Blog Post

Azure High Performance Computing (HPC) Blog
3 MIN READ

Azure announces new AI optimized VM series featuring AMD’s flagship MI300X GPU

MarcCharest's avatar
MarcCharest
Icon for Microsoft rankMicrosoft
Nov 15, 2023

 
In our relentless pursuit of pushing the boundaries of artificial intelligence, we understand that cutting-edge infrastructure and expertise is needed to harness the full potential of advanced AI. At Microsoft, we've amassed a decade of experience in supercomputing and have consistently supported the most demanding AI training and generative inferencing workloads. Today, we're excited to announce the latest milestone in our journey. We’ve created a virtual machine (VM) with an unprecedented 1.5 TB of high bandwidth memory (HBM) that leverages the power of AMD’s flagship MI300X GPU. Our Azure VMs powered with the MI300X GPU give customers even more choices for AI optimized VMs.

 

ND MI300X v5, Azure’s AI-focused virtual machine series with largest HBM capacity

What differentiates a ND MI300X v5 VM from our existing family of ND-series VMs is the inclusion of 8 x AMD Instinct MI300X GPUs interconnected via Infinity Fabric 3.0 in each VM. MI300X offers industry leading HBM capacity and bandwidth, 192 GB of HBM3 memory per GPU capable of speeds up to 5.2 TB/s. With greater capacity and more bandwidth customers can process larger models faster, using fewer GPUs. On top of this, these virtual machines use the same winning platform as our other ND-series VMs, which includes the latest technologies like:

  • 400 Gb/s NVIDIA Quantum-2 CX7 InfiniBand per GPU with 3.2Tb/s per VM
  • 4th Gen Intel Xeon Scalable processors
  • PCIE Gen5 host-to-GPU interconnect with 64GB/s bandwidth per GPU
  • 16 Channels of DDR5 DIMMs

1.5 TB of HBM Means Processing Bigger AI Models

HBM is essential for AI applications due to its high bandwidth, low power consumption, and compact size.

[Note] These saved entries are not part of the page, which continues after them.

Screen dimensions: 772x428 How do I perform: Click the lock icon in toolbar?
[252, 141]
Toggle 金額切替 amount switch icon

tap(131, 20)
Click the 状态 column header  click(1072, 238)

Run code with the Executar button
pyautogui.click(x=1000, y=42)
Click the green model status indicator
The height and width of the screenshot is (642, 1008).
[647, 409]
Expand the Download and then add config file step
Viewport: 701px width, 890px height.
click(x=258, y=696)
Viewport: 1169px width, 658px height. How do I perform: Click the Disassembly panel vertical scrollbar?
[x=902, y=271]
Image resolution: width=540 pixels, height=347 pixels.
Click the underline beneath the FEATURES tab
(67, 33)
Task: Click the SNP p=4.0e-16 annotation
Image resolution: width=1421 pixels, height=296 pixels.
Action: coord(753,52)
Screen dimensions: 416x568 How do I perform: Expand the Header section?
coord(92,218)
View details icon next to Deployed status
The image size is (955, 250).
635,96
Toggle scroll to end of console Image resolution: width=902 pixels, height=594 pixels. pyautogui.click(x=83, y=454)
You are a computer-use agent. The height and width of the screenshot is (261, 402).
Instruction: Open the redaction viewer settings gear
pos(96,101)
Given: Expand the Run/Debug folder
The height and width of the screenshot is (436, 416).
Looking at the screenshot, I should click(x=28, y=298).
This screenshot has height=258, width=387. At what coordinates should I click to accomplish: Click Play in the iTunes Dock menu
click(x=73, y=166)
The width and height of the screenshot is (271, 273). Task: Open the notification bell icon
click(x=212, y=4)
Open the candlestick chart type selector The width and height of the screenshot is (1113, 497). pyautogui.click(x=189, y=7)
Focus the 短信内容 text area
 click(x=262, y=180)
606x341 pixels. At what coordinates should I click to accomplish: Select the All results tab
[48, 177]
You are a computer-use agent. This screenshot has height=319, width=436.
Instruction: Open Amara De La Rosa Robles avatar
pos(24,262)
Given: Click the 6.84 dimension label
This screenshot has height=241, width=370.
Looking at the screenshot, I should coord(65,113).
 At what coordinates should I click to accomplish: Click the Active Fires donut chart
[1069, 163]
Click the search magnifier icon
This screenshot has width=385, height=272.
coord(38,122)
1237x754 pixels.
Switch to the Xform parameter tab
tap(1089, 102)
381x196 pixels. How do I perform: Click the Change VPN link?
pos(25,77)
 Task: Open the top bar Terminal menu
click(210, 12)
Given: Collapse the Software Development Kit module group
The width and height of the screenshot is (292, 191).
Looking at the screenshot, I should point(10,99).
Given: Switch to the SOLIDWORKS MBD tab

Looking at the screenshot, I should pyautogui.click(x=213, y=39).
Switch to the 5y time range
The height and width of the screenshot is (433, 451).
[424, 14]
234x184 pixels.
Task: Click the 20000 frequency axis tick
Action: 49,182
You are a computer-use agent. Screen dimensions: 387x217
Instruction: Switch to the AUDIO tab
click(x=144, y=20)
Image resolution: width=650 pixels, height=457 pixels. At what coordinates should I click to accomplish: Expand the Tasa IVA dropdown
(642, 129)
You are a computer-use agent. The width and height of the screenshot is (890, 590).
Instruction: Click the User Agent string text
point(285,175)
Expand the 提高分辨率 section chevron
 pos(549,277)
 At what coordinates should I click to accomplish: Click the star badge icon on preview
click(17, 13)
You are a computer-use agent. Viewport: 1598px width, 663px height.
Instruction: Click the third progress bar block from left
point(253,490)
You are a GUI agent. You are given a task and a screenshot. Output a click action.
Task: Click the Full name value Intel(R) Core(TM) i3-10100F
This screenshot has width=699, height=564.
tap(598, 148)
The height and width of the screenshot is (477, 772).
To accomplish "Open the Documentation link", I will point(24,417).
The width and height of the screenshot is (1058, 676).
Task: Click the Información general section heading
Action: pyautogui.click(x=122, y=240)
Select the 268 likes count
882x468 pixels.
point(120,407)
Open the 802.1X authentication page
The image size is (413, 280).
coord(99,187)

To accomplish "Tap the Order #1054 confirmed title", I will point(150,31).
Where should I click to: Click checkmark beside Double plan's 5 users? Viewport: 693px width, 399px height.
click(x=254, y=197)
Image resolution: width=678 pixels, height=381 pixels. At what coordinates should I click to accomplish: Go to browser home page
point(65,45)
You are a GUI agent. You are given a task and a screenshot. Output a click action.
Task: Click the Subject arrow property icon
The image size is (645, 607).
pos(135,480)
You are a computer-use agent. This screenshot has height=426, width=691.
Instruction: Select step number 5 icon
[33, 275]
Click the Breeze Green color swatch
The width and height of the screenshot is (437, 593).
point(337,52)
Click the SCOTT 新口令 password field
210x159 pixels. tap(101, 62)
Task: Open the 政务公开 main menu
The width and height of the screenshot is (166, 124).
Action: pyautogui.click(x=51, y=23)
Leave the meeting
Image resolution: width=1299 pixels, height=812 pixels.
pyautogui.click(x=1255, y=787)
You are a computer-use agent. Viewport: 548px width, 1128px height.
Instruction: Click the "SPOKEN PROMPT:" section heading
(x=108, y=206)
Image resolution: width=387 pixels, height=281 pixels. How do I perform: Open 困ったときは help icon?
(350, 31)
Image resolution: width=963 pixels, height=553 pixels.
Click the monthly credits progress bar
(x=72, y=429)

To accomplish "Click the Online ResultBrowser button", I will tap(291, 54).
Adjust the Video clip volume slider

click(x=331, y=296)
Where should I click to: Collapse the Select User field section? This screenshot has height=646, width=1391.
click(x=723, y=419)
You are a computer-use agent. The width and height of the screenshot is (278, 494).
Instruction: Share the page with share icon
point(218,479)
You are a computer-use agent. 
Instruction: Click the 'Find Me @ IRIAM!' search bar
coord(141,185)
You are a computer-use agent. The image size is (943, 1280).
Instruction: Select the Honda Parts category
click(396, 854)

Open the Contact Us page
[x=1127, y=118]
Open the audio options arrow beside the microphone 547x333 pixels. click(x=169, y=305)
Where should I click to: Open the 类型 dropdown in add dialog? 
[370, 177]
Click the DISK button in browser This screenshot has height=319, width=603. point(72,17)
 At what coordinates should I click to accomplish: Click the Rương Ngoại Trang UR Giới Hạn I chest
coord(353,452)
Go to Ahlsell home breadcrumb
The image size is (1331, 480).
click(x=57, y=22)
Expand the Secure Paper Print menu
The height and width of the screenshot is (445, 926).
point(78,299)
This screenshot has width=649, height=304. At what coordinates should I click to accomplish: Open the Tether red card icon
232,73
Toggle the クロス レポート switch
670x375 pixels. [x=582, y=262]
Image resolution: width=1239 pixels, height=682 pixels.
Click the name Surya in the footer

It is ideal for AI applications that need to quickly process vast amounts of data. ND MI300X v5 has the most HBM capacity available, 1.5 TB per VM or 192 GB of HBM per GPU, the highest HBM capacity available in the cloud. This lets customers run the largest, most advanced AI models faster, and with fewer GPUs. In the end, you save power, cost, and time to solution.

 

Microsoft and AMD’s Long-Term Partnership

ND MI300X v5 is the culmination of a long-term partnership between Microsoft and AMD.  Years ago, we built clusters of MI50 and MI100 at Microsoft to optimize the training and inferencing of large models with ROCm on AMD GPUs.  ONNX Runtime, DeepSpeed, and MSCCL are all examples of Microsoft frameworks that now support AMD GPUs.  Then we built the world’s top cloud supercomputer (as of June 2023, June 2023 | TOP500) with VMs featuring AMD MI200 GPUs and have been running several internal production workloads on it in Azure. Today marks the next phase in this journey, the ND MI300X v5 VMs. Customers can seamlessly switch to ND MI300X v5 from our other ND-series VMs as AMD’s open software platform, ROCm, contains all the libraries, compilers, runtimes, and tools necessary for accelerating compute-intensive applications. Many of the major machine learning frameworks (like PyTorch, TensorFlow) all have ROCm support built in and are supported in an ND MI300X v5 VM. This seamlessness results in lower engineering costs and faster time-to-market for customers’ solutions.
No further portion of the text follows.